Early March seems like a lifetime ago, especially when we consider the magnitude and pace of change our society has faced over the past three months. It has been a time when we have all had to adapt to shifting circumstances while helping our families, our communities, and our institutions adapt as well. This moment is also a reminder that each of us, in our own way, is a beacon, doing our part to signal the presence of solid ground when waters are choppy and conditions are challenging.

As Boston College adjusted to the “new normal” of physical distancing amidst the COVID-19 pandemic, Beacon adapted as well.  Most notably, we have moved beyond the confines of our traditional print format to bring to the Boston College community six Beacon Leadership Conversations, a new webinar series that covered topics ranging from supporting our students through this challenging time to hearing firsthand from nursing alumni on the frontlines of COVID-19 care.  Our final conversation of the spring focused on the recently announced Boston College Forum on Racial Justice, which will provide a meeting place for listening, dialogue, and greater understanding about race and racism in our country, and serve as a catalyst for bridging differences, promoting reconciliation, and encouraging fresh perspectives.  The Forum, which will be led by Vince Rougeau, dean of the Boston College Law School, is in part a response to the value the University and so many of our institutions have espoused: Black Lives Matter.  But it is also more than that.  In our Beacon Leadership Conversation, Dean Rougeau observed that Boston College is uniquely well positioned to undertake this forum because:

“We have a mission and a tradition, that is at the founding of this institution, that thinks in very interesting and complex ways about the nature of justice.  It does not think of justice in purely individual terms, it thinks of it in collective terms as well.  So we have a whole language around social justice that will be very, very useful right now in terms of thinking about these kinds of problems.”

If you missed any of our Beacon Leadership Conversations, you will find them all archived in video and audio-only formats at

At Boston College, we are able to lead important change and work towards a better future because of our dedicated and generous community of alumni, parents, and friends.  In addition to being extraordinary philanthropists, our leaders provide us their unique perspectives and expertise, playing a critical role in strengthening the University for future generations.  As you will see in the stories throughout this issue of Beacon, their passions touch all corners of our campus, helping to transform lives through financial aid; support a competitive athletics program; and contribute to the academic, social, and spiritual formation of our Eagles.
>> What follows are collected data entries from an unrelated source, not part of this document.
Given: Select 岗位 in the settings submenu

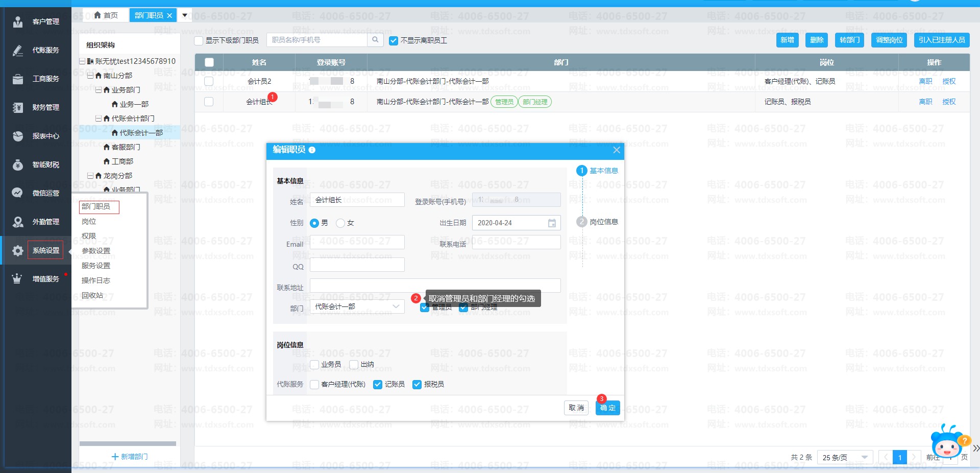Looking at the screenshot, I should tap(89, 221).
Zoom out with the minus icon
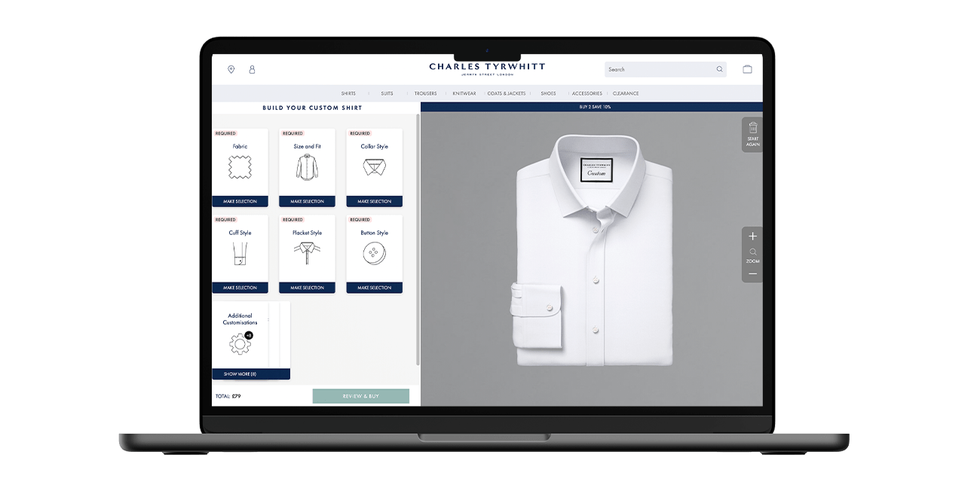The height and width of the screenshot is (482, 980). tap(752, 274)
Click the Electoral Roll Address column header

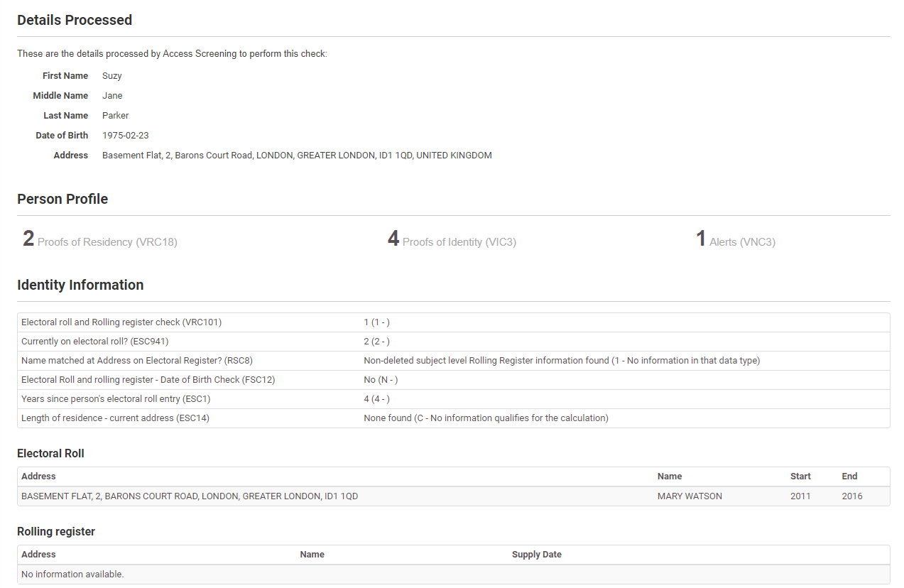(38, 477)
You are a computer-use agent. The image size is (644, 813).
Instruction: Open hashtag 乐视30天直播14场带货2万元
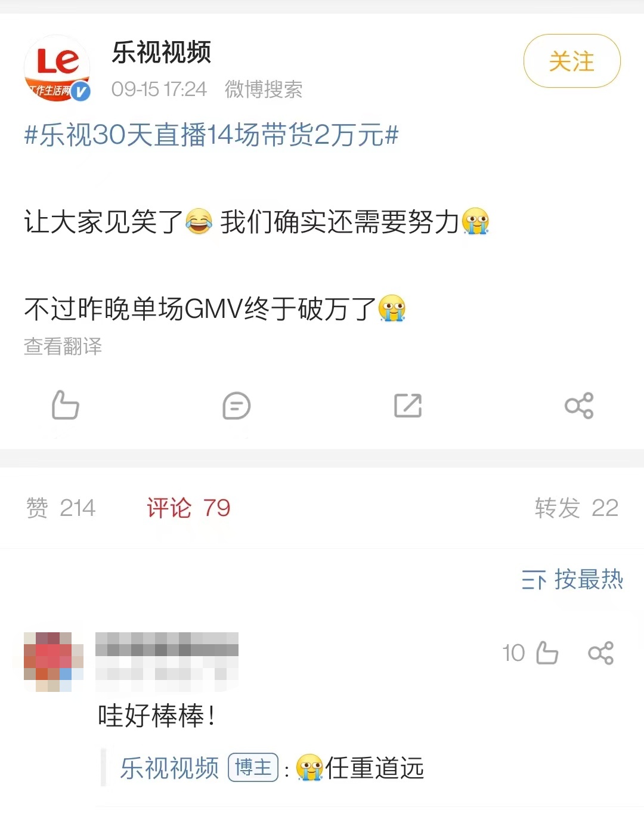pos(211,135)
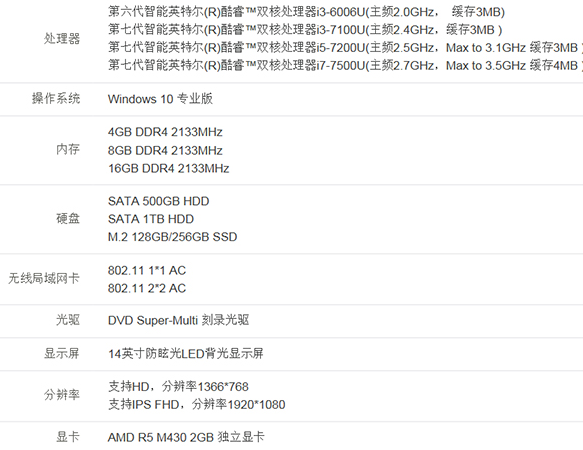This screenshot has width=583, height=450.
Task: Click the 硬盘 row label
Action: (68, 219)
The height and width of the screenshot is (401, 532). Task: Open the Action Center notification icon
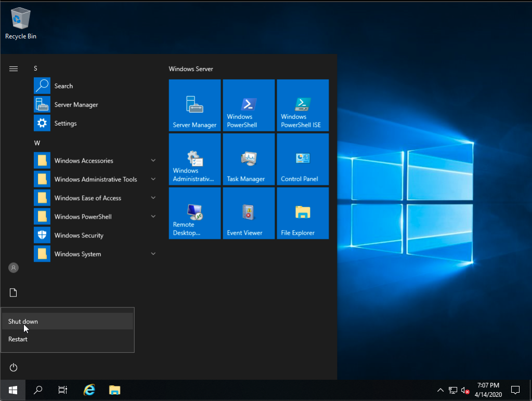pyautogui.click(x=514, y=390)
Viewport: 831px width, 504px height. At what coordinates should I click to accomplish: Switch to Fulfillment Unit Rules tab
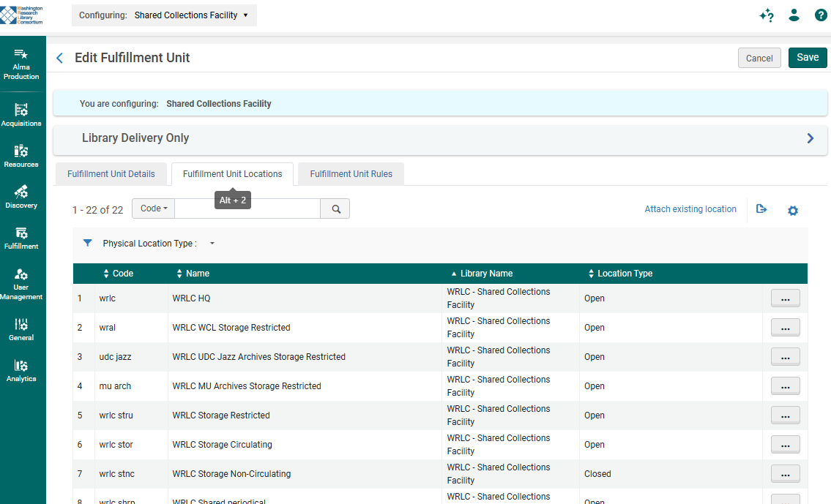point(351,174)
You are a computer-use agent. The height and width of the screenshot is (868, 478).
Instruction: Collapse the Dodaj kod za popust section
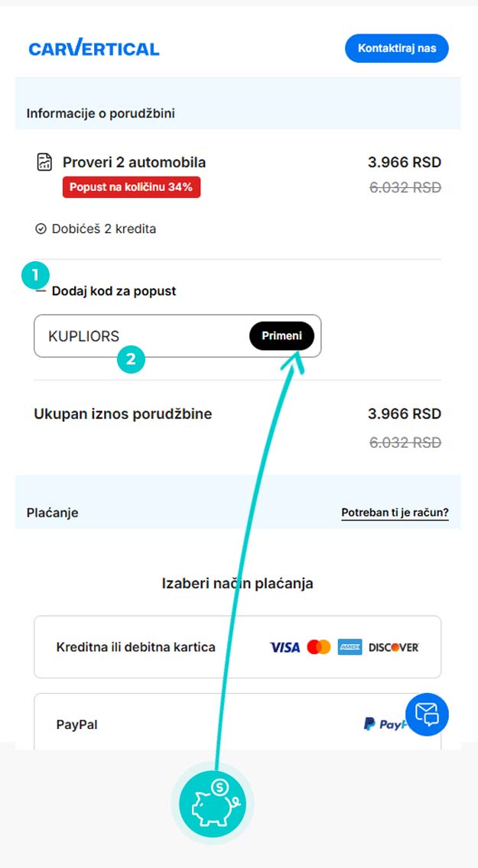tap(41, 290)
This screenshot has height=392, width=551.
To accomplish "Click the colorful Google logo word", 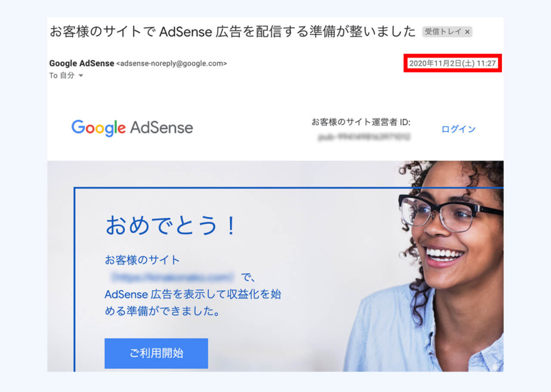I will 98,127.
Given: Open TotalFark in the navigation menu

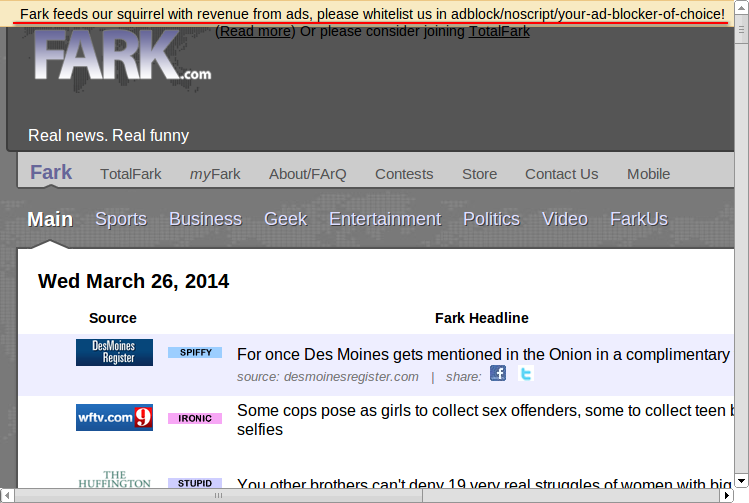Looking at the screenshot, I should point(131,174).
To preserve access to a BC education, especially during these turbulent economic times, scholarship assistance will be a crucial priority in the coming year.  Boston College remains one of only 20 private universities in the country that meet the full demonstrated need of accepted applicants, drawing in students from underserved and underrepresented communities.  We are deeply grateful to our champions of financial aid and to all of our leaders for their thoughtful support and investment in these worthy causes.  I hope that their stories are as inspiring to you as they have been to me—and that they may remind us of what can be achieved when we come together to better the lives of our students, our communities, and our world.

I recently found myself revisiting my March 12th letter to alumni and parents informing everyone that we were canceling our spring events, which closed with this sentiment:

There are times when circumstances that are beyond our control remind us just how much we rely on institutions like Boston College that are pillars of excellence in our society and that play an important role in improving the human condition.

Thank you for keeping Boston College strong so that it can continue to serve society as a pillar of excellence.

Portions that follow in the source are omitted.